Saved data entries:
---*---

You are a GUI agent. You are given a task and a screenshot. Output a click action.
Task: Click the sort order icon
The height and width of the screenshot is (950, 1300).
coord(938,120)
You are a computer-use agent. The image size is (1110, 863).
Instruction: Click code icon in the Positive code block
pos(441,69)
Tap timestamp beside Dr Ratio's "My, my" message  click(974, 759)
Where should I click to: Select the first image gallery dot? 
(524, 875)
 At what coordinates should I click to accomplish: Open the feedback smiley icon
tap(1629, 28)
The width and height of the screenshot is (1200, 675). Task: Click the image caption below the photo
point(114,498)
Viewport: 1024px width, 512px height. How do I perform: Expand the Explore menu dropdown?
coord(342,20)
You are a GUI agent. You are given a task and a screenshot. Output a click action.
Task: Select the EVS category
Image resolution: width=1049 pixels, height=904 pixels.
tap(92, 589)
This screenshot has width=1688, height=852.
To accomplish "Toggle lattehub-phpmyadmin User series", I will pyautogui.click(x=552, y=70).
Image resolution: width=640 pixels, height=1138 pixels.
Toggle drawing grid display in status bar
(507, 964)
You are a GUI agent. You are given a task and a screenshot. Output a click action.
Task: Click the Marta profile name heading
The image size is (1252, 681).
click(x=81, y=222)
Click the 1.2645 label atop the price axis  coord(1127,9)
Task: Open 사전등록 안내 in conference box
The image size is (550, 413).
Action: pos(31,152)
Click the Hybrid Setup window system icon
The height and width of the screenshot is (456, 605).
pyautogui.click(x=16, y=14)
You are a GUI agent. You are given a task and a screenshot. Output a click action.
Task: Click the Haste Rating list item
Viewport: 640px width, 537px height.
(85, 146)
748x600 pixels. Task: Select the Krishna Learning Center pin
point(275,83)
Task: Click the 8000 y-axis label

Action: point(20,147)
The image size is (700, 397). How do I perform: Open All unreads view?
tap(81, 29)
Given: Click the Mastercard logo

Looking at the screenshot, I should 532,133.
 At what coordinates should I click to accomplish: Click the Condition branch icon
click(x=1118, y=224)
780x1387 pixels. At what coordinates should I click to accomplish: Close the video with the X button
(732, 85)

---*---

[EXERCISE GOAL] After the last line, print all the entries once again, unchanged.

[PROBLEM SOLUTION]
You are a GUI agent. You are given a task and a screenshot. Output a click action.
Task: Click the sort order icon
The height and width of the screenshot is (950, 1300).
coord(938,120)
You are a computer-use agent. The image size is (1110, 863).
Instruction: Click code icon in the Positive code block
pos(441,69)
Tap timestamp beside Dr Ratio's "My, my" message  click(974, 759)
Where should I click to: Select the first image gallery dot? 
(524, 875)
 At what coordinates should I click to accomplish: Open the feedback smiley icon
tap(1629, 28)
The width and height of the screenshot is (1200, 675). Task: Click the image caption below the photo
point(114,498)
Viewport: 1024px width, 512px height. How do I perform: Expand the Explore menu dropdown?
coord(342,20)
You are a GUI agent. You are given a task and a screenshot. Output a click action.
Task: Select the EVS category
Image resolution: width=1049 pixels, height=904 pixels.
tap(92, 589)
This screenshot has width=1688, height=852.
To accomplish "Toggle lattehub-phpmyadmin User series", I will pyautogui.click(x=552, y=70).
Image resolution: width=640 pixels, height=1138 pixels.
Toggle drawing grid display in status bar
(507, 964)
You are a GUI agent. You are given a task and a screenshot. Output a click action.
Task: Click the Marta profile name heading
The image size is (1252, 681).
click(x=81, y=222)
Click the 1.2645 label atop the price axis  coord(1127,9)
Task: Open 사전등록 안내 in conference box
The image size is (550, 413).
Action: pos(31,152)
Click the Hybrid Setup window system icon
The height and width of the screenshot is (456, 605).
pyautogui.click(x=16, y=14)
You are a GUI agent. You are given a task and a screenshot. Output a click action.
Task: Click the Haste Rating list item
Viewport: 640px width, 537px height.
(85, 146)
748x600 pixels. Task: Select the Krishna Learning Center pin
point(275,83)
Task: Click the 8000 y-axis label

Action: point(20,147)
The image size is (700, 397). How do I perform: Open All unreads view?
tap(81, 29)
Given: Click the Mastercard logo

Looking at the screenshot, I should 532,133.
 At what coordinates should I click to accomplish: Click the Condition branch icon
click(x=1118, y=224)
780x1387 pixels. At what coordinates should I click to accomplish: Close the video with the X button
(732, 85)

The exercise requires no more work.